Exercise directions.
Repeat the line that contains "Task: Copy the order number 274537" exactly, along with each following line up to and including the last line of the entries.

========

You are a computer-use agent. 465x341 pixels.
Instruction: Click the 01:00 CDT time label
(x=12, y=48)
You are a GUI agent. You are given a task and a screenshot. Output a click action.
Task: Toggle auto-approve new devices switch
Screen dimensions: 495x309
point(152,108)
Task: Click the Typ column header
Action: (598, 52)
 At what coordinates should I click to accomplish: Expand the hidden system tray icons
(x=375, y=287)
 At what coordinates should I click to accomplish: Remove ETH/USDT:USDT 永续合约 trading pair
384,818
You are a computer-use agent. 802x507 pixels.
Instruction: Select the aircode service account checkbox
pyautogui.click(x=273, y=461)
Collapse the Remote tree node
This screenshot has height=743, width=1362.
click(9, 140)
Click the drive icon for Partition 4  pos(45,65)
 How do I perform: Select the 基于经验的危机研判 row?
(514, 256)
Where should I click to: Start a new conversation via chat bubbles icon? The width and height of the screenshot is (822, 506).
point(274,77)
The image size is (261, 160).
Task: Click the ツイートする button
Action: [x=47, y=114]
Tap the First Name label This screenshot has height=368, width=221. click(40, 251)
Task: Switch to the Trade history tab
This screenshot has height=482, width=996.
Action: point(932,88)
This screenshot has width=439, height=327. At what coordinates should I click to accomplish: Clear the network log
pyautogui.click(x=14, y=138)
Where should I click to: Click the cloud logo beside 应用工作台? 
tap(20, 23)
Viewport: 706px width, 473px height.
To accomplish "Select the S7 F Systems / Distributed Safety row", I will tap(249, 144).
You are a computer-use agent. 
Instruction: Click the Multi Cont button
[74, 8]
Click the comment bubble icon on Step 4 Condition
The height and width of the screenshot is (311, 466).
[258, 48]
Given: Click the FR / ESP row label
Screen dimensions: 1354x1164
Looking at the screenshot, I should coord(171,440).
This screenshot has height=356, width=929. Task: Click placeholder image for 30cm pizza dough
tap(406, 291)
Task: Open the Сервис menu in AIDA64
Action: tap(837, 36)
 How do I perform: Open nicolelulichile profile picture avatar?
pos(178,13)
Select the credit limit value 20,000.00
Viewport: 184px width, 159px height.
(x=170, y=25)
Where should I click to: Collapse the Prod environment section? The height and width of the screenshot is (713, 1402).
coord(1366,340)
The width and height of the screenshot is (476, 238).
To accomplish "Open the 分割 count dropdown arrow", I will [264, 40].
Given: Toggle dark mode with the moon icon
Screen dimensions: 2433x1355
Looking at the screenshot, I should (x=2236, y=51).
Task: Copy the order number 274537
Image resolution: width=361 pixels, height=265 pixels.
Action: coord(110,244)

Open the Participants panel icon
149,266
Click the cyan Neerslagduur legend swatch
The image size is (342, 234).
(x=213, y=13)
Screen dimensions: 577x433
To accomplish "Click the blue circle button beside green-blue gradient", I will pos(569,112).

========

Task response.
Task: Copy the order number 274537
Image resolution: width=361 pixels, height=265 pixels.
Action: coord(110,244)

Open the Participants panel icon
149,266
Click the cyan Neerslagduur legend swatch
The image size is (342, 234).
(x=213, y=13)
Screen dimensions: 577x433
To accomplish "Click the blue circle button beside green-blue gradient", I will pos(569,112).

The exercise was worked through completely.